You can also benefit from using a double buffering technique in that case (look at TI-Scramble, for instance). But if your main loop takes longer that 1/60s (1/50s) and you don't use a double buffering technique, you probably won't gain much from waiting for vsync.

Link to comment
Share on other sites

4 hours ago, Asmusr said:

You can also benefit from using a double buffering technique in that case (look at TI-Scramble, for instance). But if your main loop takes longer that 1/60s (1/50s) and you don't use a double buffering technique, you probably won't gain much from waiting for vsync.

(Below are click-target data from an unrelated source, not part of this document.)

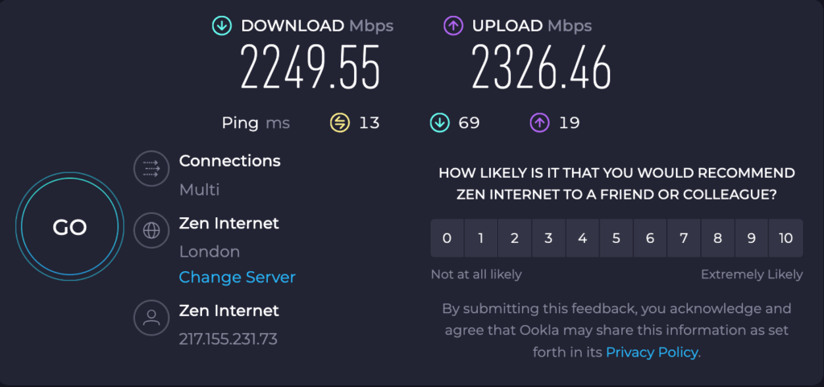This screenshot has width=824, height=387.
Task: Select rating 3 on the survey
Action: (548, 238)
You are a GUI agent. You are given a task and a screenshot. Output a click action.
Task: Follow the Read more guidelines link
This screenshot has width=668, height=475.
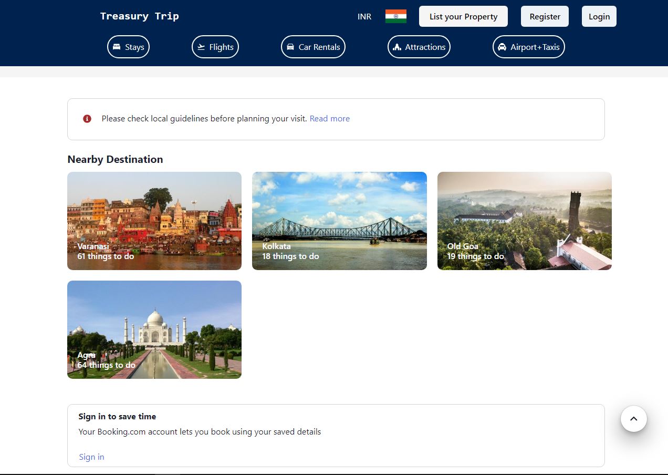[x=329, y=119]
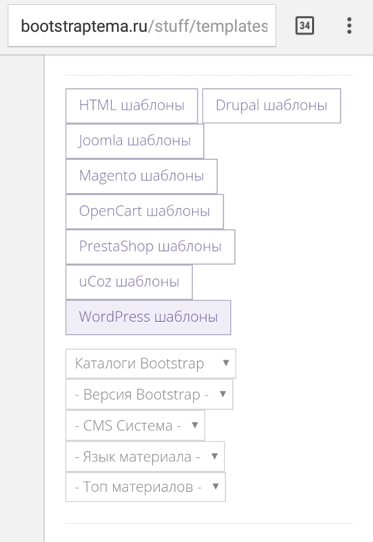Click the bootstraptema.ru address bar
This screenshot has width=373, height=542.
[142, 26]
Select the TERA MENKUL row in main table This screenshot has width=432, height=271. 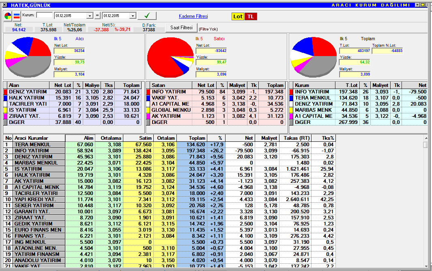click(39, 145)
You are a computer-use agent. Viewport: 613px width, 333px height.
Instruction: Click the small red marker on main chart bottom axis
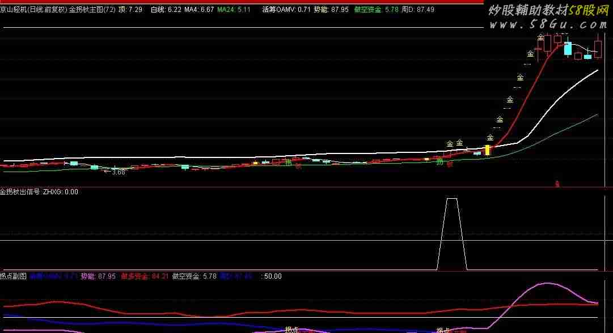pos(557,183)
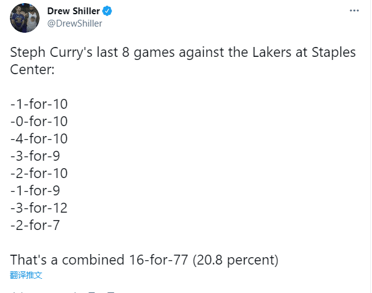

Makes sense. With double-buffering you sync the buffer swap with the vsync to avoid screen tearing due to updating the buffer in the middle of its render cycle. If the time to render to the off-screen buffer > 1/60ths you just end up with a lower FPS than 60/sec, but no strange screen tearing etc.

Link to comment
Share on other sites

So here's another newbie to AL question.

 

I note that AL has multiple seemingly useful and powerful logical instructions to perform binary math operations. Coming from higher level languages, it's bit a of mystery to me exactly *when* each of these might be useful. I've annotated the ones below that I've identified uses for, top of mind: 

  • ANDI
  • CLR - reset word to zeros
  • COC
  • CZC
  • INV - Create a "masked"/selected effect for a char pattern?
  • ORI
  • SETO - Set word to "FFFF" / max value.
  • SLA - Multiply by 2 for each bit shifted, move LSB byte to the MSB position.
  • SOC
  • SRA - Divide by 2 for each bit shifted, move MSB byte to the LSB position.
  • SRC
  • SRL
  • SZC
  • XOR

 

Can someone provide references or examples when the others would come into play? So far the books I've seen all explain in one line and a simple example WHAT these do, but give no clue as to WHEN you might find them useful.

 

I feel like the "secret" to AL programming is knowing when to leverage these instructions. Thus far, I can kind of get where I need to go by using a small set of AL instructions pieced together in what is probably a horrifically clunky and inelegant manner, and I'd like to find resources to explain/show how/when to leverage these to  create elegant AL code.

 

Edited by retrodroid
Link to comment
Share on other sites

22 minutes ago, retrodroid said:

My take on this

  • ANDI
  • CLR - reset word to zeros
  • COC
  • CZC
  • INV - Create a "masked"/selected effect for a char pattern?
  • ORI
  • SETO - Set word to "FFFF" / max value.
  • SLA - Multiply by 2 for each bit shifted, move LSB byte to the MSB position.
  • SOC
  • SRA - Divide by 2 for each bit shifted, move MSB byte to the LSB position.
  • SRC
  • SRL
  • SZC
  • XOR
  • ANDI - Bitwise and operation with an immediate value. ANDI R1,>0FFF will let you keep 12 rightmost bits in R1, clear the four leftmost
  • CLR - reset word to zero
  • COC - Bitwise or test with a value at a general address. For example, COC R1,R2 will be true (equal bit set) if there are ones in each position in R2 where there are bits set to one in R1.
  • CZC - Bitwise and not test with a value at a general address. COC R1,R2 will be true if there are zeros in each position in R2 where there are bits set to one in R1.
  • INV - Reverse all bits at operand. One to zero, zero to one.
  • ORI - Bitwise or operation with an immediate value. ORI R1,>0FFF will set all 12 rightmost bits and not change the four leftmost.
  • SETO - Set word to "FFFF" / max unsigned value (65535) or -1 in 2's complement representation of numbers.
  • SLA - Multiply by 2 for each bit shifted, move LSB byte towards the MSB position.
  • SOC - Bitwise or operation with two operands. SOC R1,R2 will set all bits in R2 that are set to one in both R1 and R2. SOCB will do 8 bits instead of 16.
  • SRA - Divide by 2 with sign for each bit shifted, move MSB byte towards the LSB position. A copy of the leftmost bit is shifted in from the left towards the right.
  • SRC - Rotate bits in word to the right. Bits coming out to the right are re-fed in to the left.
  • SRL - Divide by 2 without sign for each bit shifted towards the right.
  • SZC - Bitwise and not operation with two operands. SZC R1,R2 will clear all bits in R2 that are set to one in R1. SZCB will do 8 bits instead of 16.
  • XOR - Exclusive or. Will set bits that are different in both operands, clear those that are not.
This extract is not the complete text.